One of the biggest internet generational divides in my opinion is whether you consider the computer or the phone to be your primary device, and one way I think it shows up is how you prefer to make large payments. Speaking as a fiftysomething, I’m fine with using Venmo to split a restaurant bill, but am constantly amazed and a little discomfited by contractors who want me to use Zelle to send them four-figure sums of money — I should be sitting down in front of a real physical keyboard to do that! Now, these are mostly young people, of course, but clearly Harvey is one of those older guys who worked in some high-compensation, ascot-forward industry and was able to coast to retirement with his personal assistant taking care of all the computer stuff, only truly getting online in his dotage, with zero defenses built up. So why shouldn’t he send two hundred thousand American dollars to Trixie by tapping on the screen of his Samsung Galaxy S22 phone? After all, that’s the very device on which he met her in the first place, and the Vanguard app makes it so easy!

Dennis the Menace, 3/23/26

OK, sure, in real life we know that this is an example of the syndicate colorist just charging in with the paint fill tool without actually reading the caption, but I’d like to think that Dennis’s grandpa is sitting there watching some revisionist post-1975 Western in color and absolutely seething about it. That’s why Dennis is telling Gina this: because he knows if she makes the mistake of asking the old man what he’s watching, she’ll get an earful about how he doesn’t tune into a cowboy movie for a bunch of moral ambiguity or whatever.

Slylock Fox, 3/23/26

I know that this multispecies society of sapient animals is still finding its footing, and maybe they haven’t gotten their education system really organized yet, but the fact that Kolton Kangaroo is so ignorant of marsupial reproductive biology is frankly embarrassing.
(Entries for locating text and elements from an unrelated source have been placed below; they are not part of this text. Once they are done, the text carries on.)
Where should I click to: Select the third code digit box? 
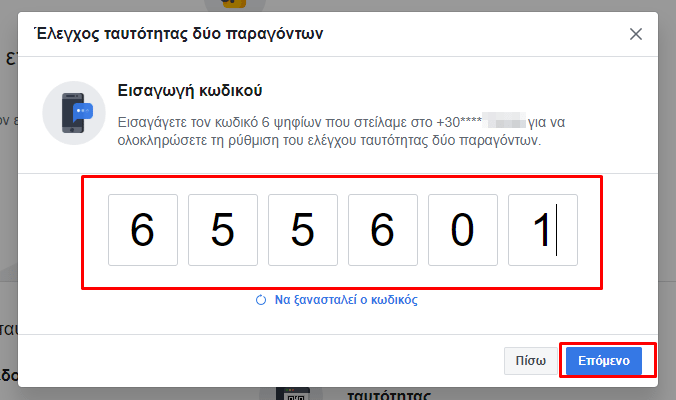(303, 230)
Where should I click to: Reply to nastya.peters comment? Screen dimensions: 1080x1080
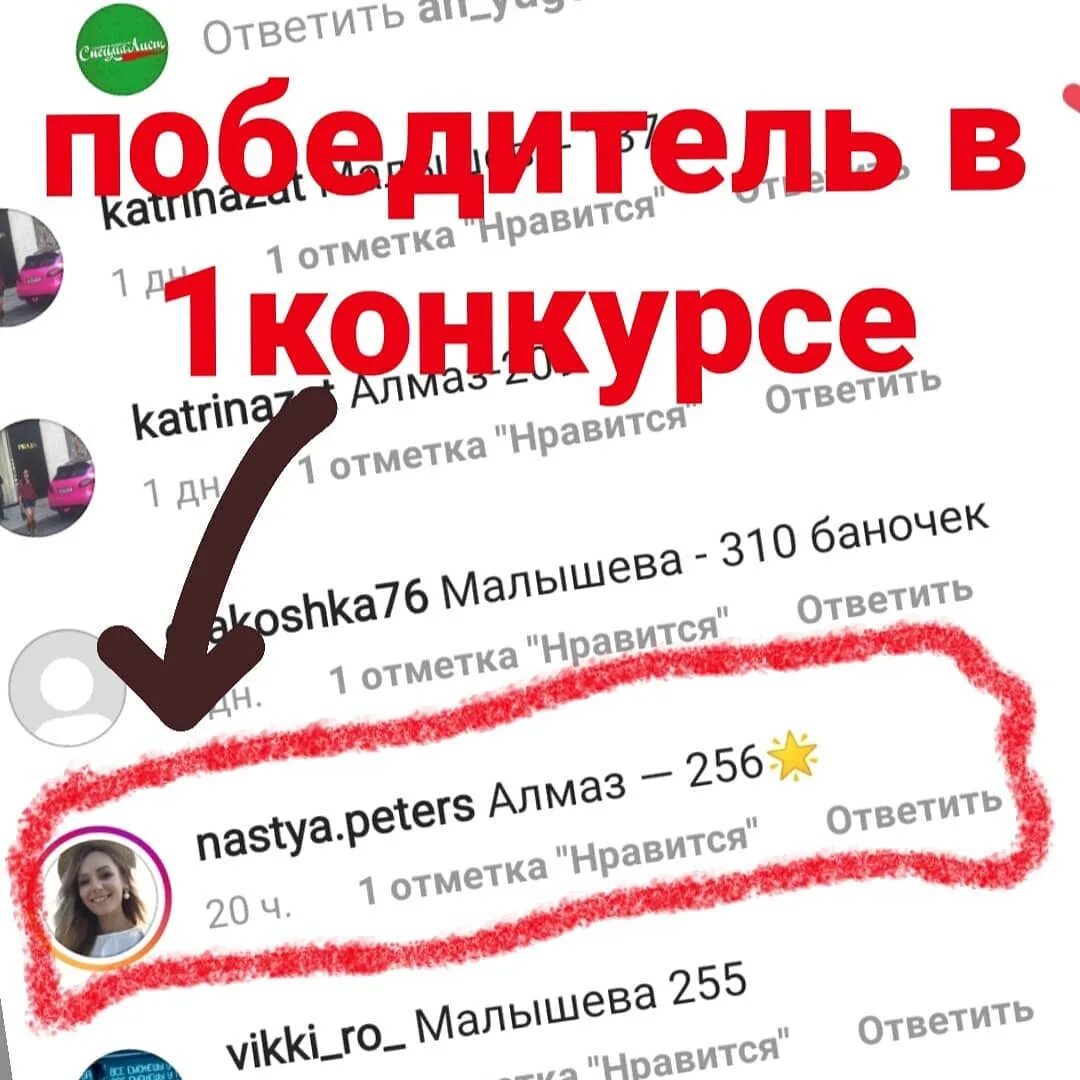[913, 809]
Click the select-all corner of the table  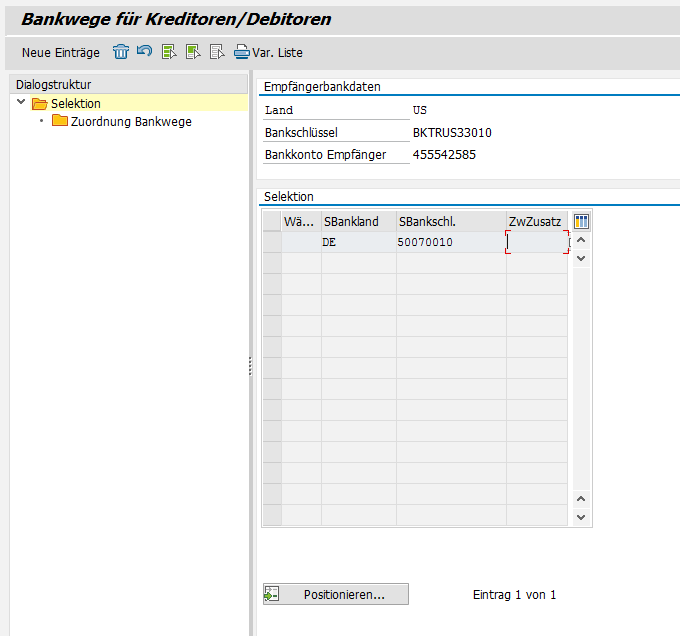click(271, 222)
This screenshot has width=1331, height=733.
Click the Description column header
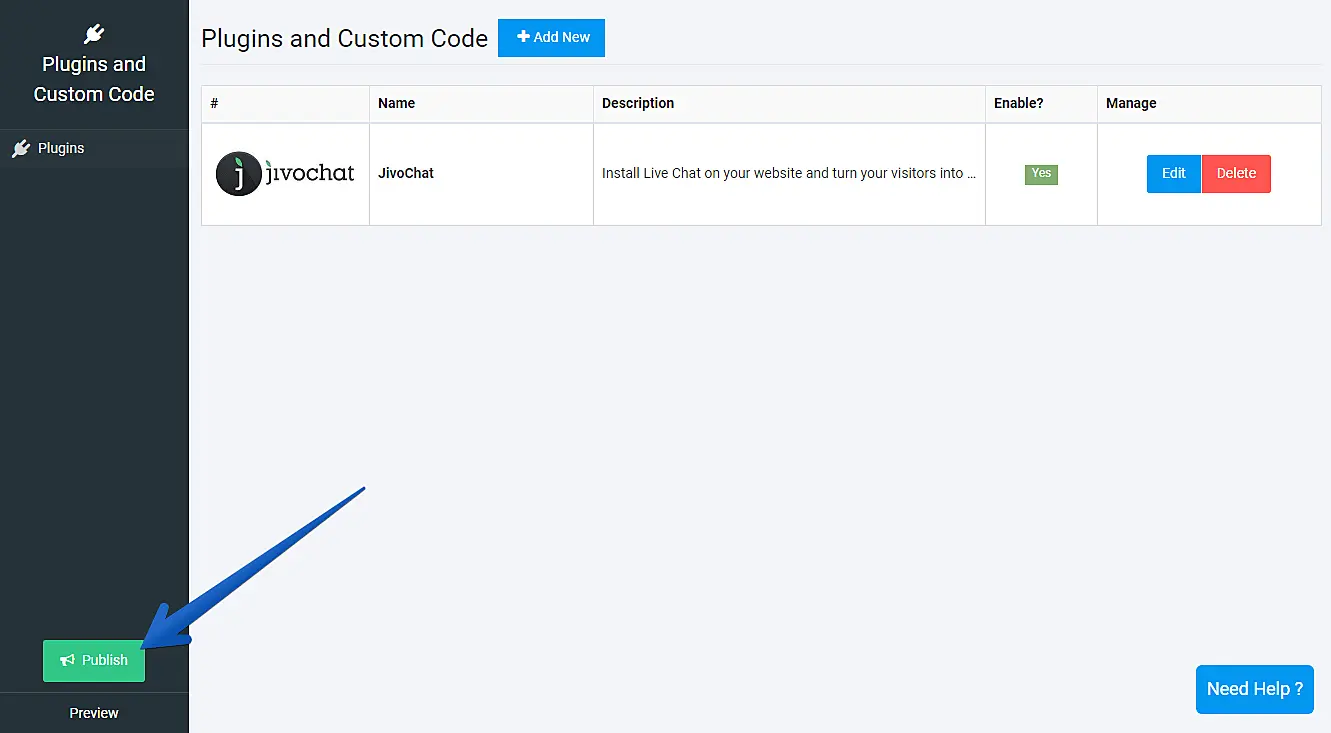click(638, 103)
Honestly if he doesn’t understand how capable of movement his own child is, he deserves to be a victim of whatever kind of scam Shady is pulling on him here.

Beetle Bailey, 3/23/26

Here’s today’s Beetle Bailey! It’s about how the title character was having a pretty good day … until his commanding officer showed up to beat the shit out of him. Honestly a surprising number of Beetle Bailey strips are about this!

Post Content

Dennis the Menace, 2/27/26

I’m not here to tell the Dennis the Menace creative team how to do their job, but … oh, wait, I am here to do that! That’s literally my job! Anyway, this joke is fine, but it absolutely should’ve run in mid-December, not February. And probably Dennis should’ve looked gleeful, not, as he does here, mournful, as if he’s been forced by circumstances beyond his control to paste some poor sap with a snowball against his will.

Mary Worth, 2/27/26

Several commenters have speculated that Harvey is being catfished and this would just be a tired retread of the “Estelle gets catfished by Arthur Z” plotline from five years ago. One thing that could spice that up a little is to bring AI into the picture, and Mary’s boldfaced “unreal” hints pretty broadly that this is the direction we’re going. The only question is whether “Trixie” is a fully autonomous bot, perhaps an escapee from the Moltbook project, or just a cartoonish avatar that Arthur Z whipped up with OpenAI’s free tier image generation capabilities, since using stock photos is now passé in the eldergrift biz.

Blondie, 2/27/26

Look, Dagwood, I don’t know what you think “freestyle” means, but whatever you’re doing with your legs isn’t it. It isn’t anything we want to see, either. This is a family newspaper, damn it.